**WORK ORDER A**
In the California collision analysis, what share of the total collisions in the dataset are automobile accidents?
**WORK ORDER B**
Write out the California collision analysis starting with "1. collisions: Contains" and going on through "in the collision.".
**WORK ORDER C**
Continue the California collision analysis from where it stops.

(SELECTED PASSAGE begins)

Code Monkey home page Code Monkey logo

ca-collision-history's Introduction

Data Analysis - California Collision History 2001-2020

Motivation

According to the CDC, in 2018 traffic collision deaths cost the state of California $5.83 billion. Furthermore, since 2001, 35,385 people have died in CA due to automobile collisions. I felt that by analyzing the historical automobile collision trends and correlating them to outside factors can provide useful data to state and local governments. This data can be used to plan trafffic policy, create local or state traffic laws, and rightsize CHP staffing. My objective is to examine this dataset and give an insight into what factors might influence collisions.

Data

  • This data comes from the California Highway Patrol Data Set. It covers collisions from Jan 1,2001 to October 2020.

  • There are 3 main tables. The collisions table has 74 columns, parties table has 31 columns and victims table has 11 columns.

    1. collisions: Contains ~9.17 Million rows, data about the collision, location, what vehicles were involved, officer data
    2. parties: Contains ~18Million rows, columns include age, sex, and sobriety
    3. victims: Contains ~9.17 Million rows, contains information about the injuries of specific people involved in the collision.

Exploratory Data Analysis

  • Using the latitude and longitude columns, I produced a heatmap to visually look at where the majority of the collisions occurred in the last 20 years. Out of 9.17 million rows, only 2.52 million had data.

    picture

    • San Francisco county is the highest in density in the state of California. Orange county and Los Angeles county follow as second and third. It makes sense that the highest density locations is where the heat map is most red, representing higher number of collisions. Local governments should consider adjusting traffic policy and implementation based on the occurrence of the areas of high collisions.
  • 86% of the total collisions in the dataset are automobile accidents. The rest of the collisions are bicycle, motorcycle, pedestrian, and truck collisions.

  • Here is a closer look at the automobile collision history. Having normalized for population, the below graph shows the crashes per 1000 people over the course of 20 years.

    picture

    • Crashes were in the 12-14 crashes per 1000 people range from 2001 to 2007. In 2008, the crashes steadily dropped for several years until 2013 when they started going back up, but never as high as the initial trend. In 2020, the crashes dropped by almost 50% due to COVID 19.

(SELECTED PASSAGE ends)
(EXTRACTED INFORMATION begins)

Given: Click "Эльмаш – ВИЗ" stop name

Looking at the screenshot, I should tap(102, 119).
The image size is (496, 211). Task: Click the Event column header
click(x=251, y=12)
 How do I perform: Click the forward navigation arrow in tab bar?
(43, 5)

(EXTRACTED INFORMATION ends)
(EXTRACTED INFORMATION begins)

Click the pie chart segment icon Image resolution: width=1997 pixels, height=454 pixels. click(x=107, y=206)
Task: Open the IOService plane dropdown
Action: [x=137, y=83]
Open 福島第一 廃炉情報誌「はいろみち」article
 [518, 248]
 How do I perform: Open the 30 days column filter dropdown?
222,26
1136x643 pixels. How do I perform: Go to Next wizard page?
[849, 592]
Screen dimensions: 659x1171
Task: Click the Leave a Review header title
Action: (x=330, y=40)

(EXTRACTED INFORMATION ends)

**EXERCISE RESULT A**
86%

**EXERCISE RESULT B**
1. collisions: Contains ~9.17 Million rows, data about the collision, location, what vehicles were involved, officer data
    2. parties: Contains ~18Million rows, columns include age, sex, and sobriety
    3. victims: Contains ~9.17 Million rows, contains information about the injuries of specific people involved in the collision.

**EXERCISE RESULT C**
Statistical Test

  • I was curious to map the unemployment rate % to see how well it correlated with crashes. This graph is exaggerated due to the different y axes. We can see from 2001-2006 there was a slight positive correlation between crash rates and unemployment rate. From 2008 to 2020, there seems to be an inverse correlation.

    picture

  • The Pearson R correlation is -0.57. There is a moderately inverse correlation between unemployment rate % and crashes per 1000 people. This makes sense because crashes will drop when less people are driving to work.

  • The unemployment rate went up from 2007 to 2010 due to the Great Recession. It was the worst and longest standing financial crisis in the United States since the 1929 Depression. Subprime mortgage was the trigger.

  • In July 2008, CA Senate Bill 1613 went into effect. It banned the use of cell phones for hand held conversations while driving. In Jan 2009 texting ban was added.

    picture

Hypothesis

  • I used the Fisher exact test in my hypothesis testing because it is used for binary testing, it is applicable in two situations. I wanted to test whether there is an association between automobile collisions and cell phone involved collisions within my dataset or whether these are independent.
  1. Does the CA bill reduce cell phone related collisions?

    • Null: Rate of crashes involving cell phone use is not lower after the CA bill is passed
    • Alternate: rate of automobile crashes involving cell phone use is lower after the CA bill is passed
    • Performing the Fisher Exact test gives a p value of 2.89e-243. With a .05 alpha, I can confidently say that there is enough evidence to state that the rate of automobile crashes involving cell phone use is lower after the CA bill is passed.

    Government policies can make a difference.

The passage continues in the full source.